Personnellement, je vous ai découvert sur Mikros (dans Mustang). Envisagez-vous un jour de poursuivre cette série, voire de la confier à un autre auteur ? Y-a-t-il une perspective de voir renaître une autre de vos séries ?
Non. J'estime aujourd'hui que ce genre de récit est démodé, et son public (super-héros) s'est réduit comme peau de chagrin. Les Américains sont assez talentueux pour s'occuper de leur apologie eux-mêmes !
Les aventures de Mikros ont été rééditées en album, mais en noir et blanc. Pourquoi ce choix un peu à contre-courant ?
Parce que le prix de revient était moins élevé. Ce qui n'a pas empêché les Editions SANG D'ENCRE de capoter.
Mikros était co-signé avec Malcolm Naughton (alias Marcel Navarro). Quelle était la répartition des tâches entre vous ?
Nous scénarisions ensemble MIKROS jusqu'au 25ème épisode (environ). Ensuite, j'ai scénarisé tout seul.
Mikros est quasiment l'anagramme de Mirko (Petit Duc).Est-ce voulu ? Y a-t-il une raison, une explication ou un rapport?
Aucun rapport. MIKROS (tiré de son vrai nom Mike Ross) évoquait un héros capable d'évoluer dans le microcosme, dans le monde de l'infiniment petit.
On retrouve (avec plaisir) les histoires de "Demain les monstres" dans Fantask. Quand elles seront toutes adaptées, est-il prévu qu'il y ait d'autres BD made by Mitton dans Fantask ? Si oui, lesquelles ?
Pour l'instant, aucun autre projet ne me lie à SEMIC.
Les aventures de la toute nouvelle "Fantask Force" utilise le Gondolier Noir, un de vos personnages avec aux pinceaux, un dénommé Reedman dont le trait a une nette filiation avec le votre. Pouvez-nous parler de vos liens avec ce dessinateur et cette série ? Quel effet cela fait-il de voir un de ses personnages devenir vivant sous la plume d'un autre ?
REED MAN est un débutant dans la BD. J'ai trouvé son trait remarquable, très "américain", qui ne demande qu'à s'améliorer au fur et à mesure des parutions. Il m'a demandé si je pouvais lui "prêter" le Gondolier Noir" ou tout autre personnage de mes anciennes séries.
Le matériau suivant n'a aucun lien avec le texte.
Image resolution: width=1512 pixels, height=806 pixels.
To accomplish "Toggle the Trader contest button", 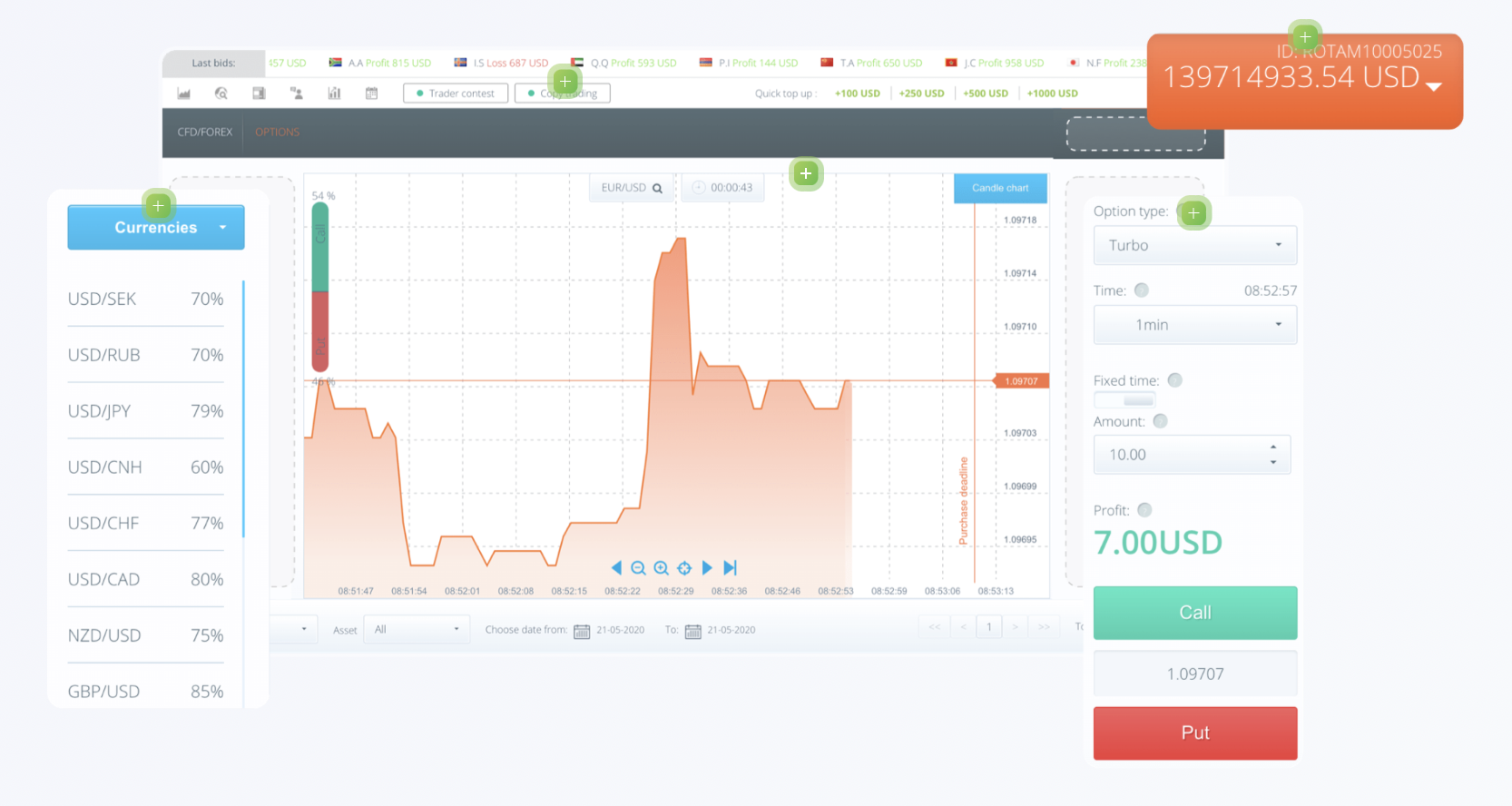I will coord(456,93).
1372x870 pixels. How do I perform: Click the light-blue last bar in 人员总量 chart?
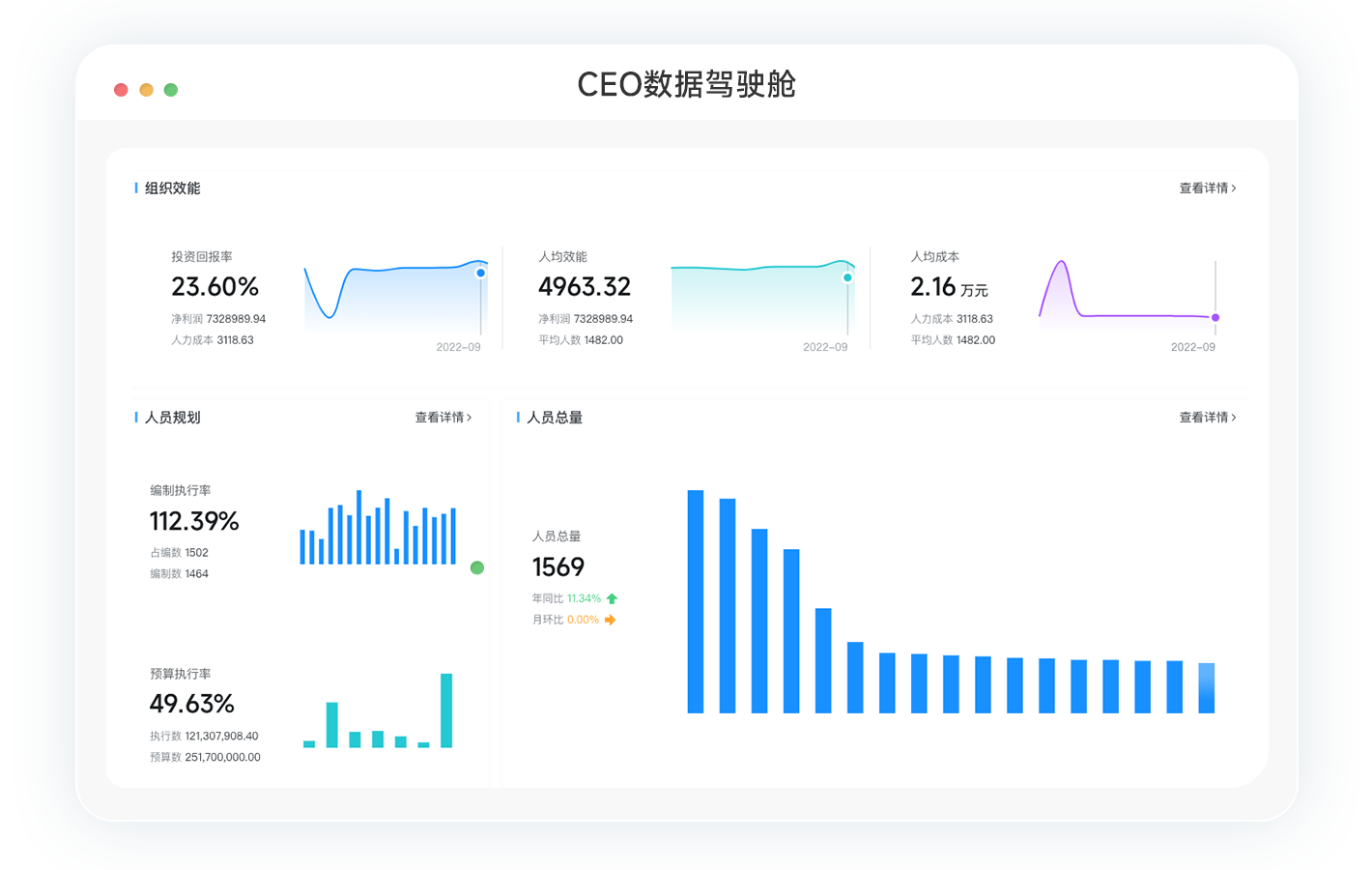1206,688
Aucun problème. En plus, il est très sympa. Et puis, au fond, je me sens flatté de découvrir mes "créatures" sous le pinceau d'autres artistes.
En vous associant avec le scénariste François Corteggiani pour les séries L’archer blanc et Noël et Marie et ensuite la série DE SILENCE ET DE SANG, vous êtes passé avec cette dernière aux albums. Comment s’est passée cette transition ?
Dans la même année (1988), il s'est trouvé que MICKEY recherchait un dessinateur de S-F et PIF un dessinateur apte à réaliser un récit "historique" pour illustrer le jubilé de la Révolution Française. François CORTEGGIANI, qui connaissait mon travail, a fait le lien. Ces 2 contacts simultanés m'ont définitivement sorti du monde du "petit format". Merci François !
Continuez-vous à travailler pour la SEMIC International sur les histoires du Fantôme et de Herman Storm parues dans les pays scandinaves ?
Non. Ces 24 épisodes (12 et 12) m'ont permis d'assurer mon départ de la LUG (qui ne m'a jamais payé un centime de Droits d'Auteur...les fumiers !).
Quelle est la BD dont vous êtes le plus fier ? Celle que vous avez eu le plus de plaisir à faire ?
Je n'ai aucune fierté de livrer tel ou tel travail (sauf la fierté très professionnelle de le livrer à la date de contrat !). J'ai d'excellents souvenirs de BLEK, sur lequel j'avais une totale liberté. J'ai beaucoup aimé créer les "CHRONIQUES BARBARES". SOLEIL me laissa beaucoup de latitude.
Vous avez dessiné beaucoup de science-fiction et pas mal de récits historiques. Est-ce que c'est le reflet de vos goûts personnels ?
J'ai un goût prononcé pour l'Histoire humaine. C'est le plus grand livre d'Aventures qui soit, inépuisable, tragique et cocasse à la fois. J'aime l'histoire parce que c'est difficile, documenté, exposé à la critique. La SF est plus facile. C'est pour cela que les débutants s'y précipitent. Dommage. Mais un jour ou l'autre, ils finiront par y accéder.
J-Y Mitton, merci.
Vive les BD, quelles qu'elles soient !!